* BEGIN *

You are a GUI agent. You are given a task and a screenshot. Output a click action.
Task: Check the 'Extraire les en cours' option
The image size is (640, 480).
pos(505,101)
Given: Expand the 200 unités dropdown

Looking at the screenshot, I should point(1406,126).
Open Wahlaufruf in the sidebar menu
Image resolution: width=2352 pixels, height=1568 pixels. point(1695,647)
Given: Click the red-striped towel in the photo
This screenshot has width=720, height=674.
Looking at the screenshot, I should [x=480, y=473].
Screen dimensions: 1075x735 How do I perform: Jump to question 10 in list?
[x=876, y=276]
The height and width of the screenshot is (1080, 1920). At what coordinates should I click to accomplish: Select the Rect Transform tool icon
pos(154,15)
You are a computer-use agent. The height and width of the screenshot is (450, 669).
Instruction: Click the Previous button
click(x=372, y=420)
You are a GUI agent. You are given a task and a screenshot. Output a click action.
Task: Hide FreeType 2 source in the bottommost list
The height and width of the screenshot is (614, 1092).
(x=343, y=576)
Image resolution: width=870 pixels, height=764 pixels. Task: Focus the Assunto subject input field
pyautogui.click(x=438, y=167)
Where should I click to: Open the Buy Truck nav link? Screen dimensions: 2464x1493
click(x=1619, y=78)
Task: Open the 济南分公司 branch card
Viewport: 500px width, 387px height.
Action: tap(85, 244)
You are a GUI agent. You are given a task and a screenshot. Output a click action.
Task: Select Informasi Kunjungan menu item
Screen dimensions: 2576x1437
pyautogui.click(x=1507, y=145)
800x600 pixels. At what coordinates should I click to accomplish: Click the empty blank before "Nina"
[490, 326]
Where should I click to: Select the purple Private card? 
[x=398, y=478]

* END *

> _Exercise aim_
Convert the items above into a two-column CSV with the header row "item,answer". Give one row per item, with its text and its answer each enclosed in a single quoted field and every line break replaced by a space.

> _The result_
item,answer
"You are a GUI agent. You are given a task and a screenshot. Output a click action. Task: Check the 'Extraire les en cours' option The image size is (640, 480).","pos(505,101)"
"Given: Expand the 200 unités dropdown","Looking at the screenshot, I should point(1406,126)."
"Open Wahlaufruf in the sidebar menu","Image resolution: width=2352 pixels, height=1568 pixels. point(1695,647)"
"Given: Click the red-striped towel in the photo This screenshot has width=720, height=674.","Looking at the screenshot, I should [x=480, y=473]."
"Screen dimensions: 1075x735 How do I perform: Jump to question 10 in list?","[x=876, y=276]"
"The height and width of the screenshot is (1080, 1920). At what coordinates should I click to accomplish: Select the Rect Transform tool icon","pos(154,15)"
"You are a computer-use agent. The height and width of the screenshot is (450, 669). Instruction: Click the Previous button","click(x=372, y=420)"
"You are a GUI agent. You are given a task and a screenshot. Output a click action. Task: Hide FreeType 2 source in the bottommost list The height and width of the screenshot is (614, 1092).","(x=343, y=576)"
"Image resolution: width=870 pixels, height=764 pixels. Task: Focus the Assunto subject input field","pyautogui.click(x=438, y=167)"
"Where should I click to: Open the Buy Truck nav link? Screen dimensions: 2464x1493","click(x=1619, y=78)"
"Task: Open the 济南分公司 branch card Viewport: 500px width, 387px height.","Action: tap(85, 244)"
"You are a GUI agent. You are given a task and a screenshot. Output a click action. Task: Select Informasi Kunjungan menu item Screen dimensions: 2576x1437","pyautogui.click(x=1507, y=145)"
"800x600 pixels. At what coordinates should I click to accomplish: Click the empty blank before ""Nina""","[490, 326]"
"Where should I click to: Select the purple Private card?","[x=398, y=478]"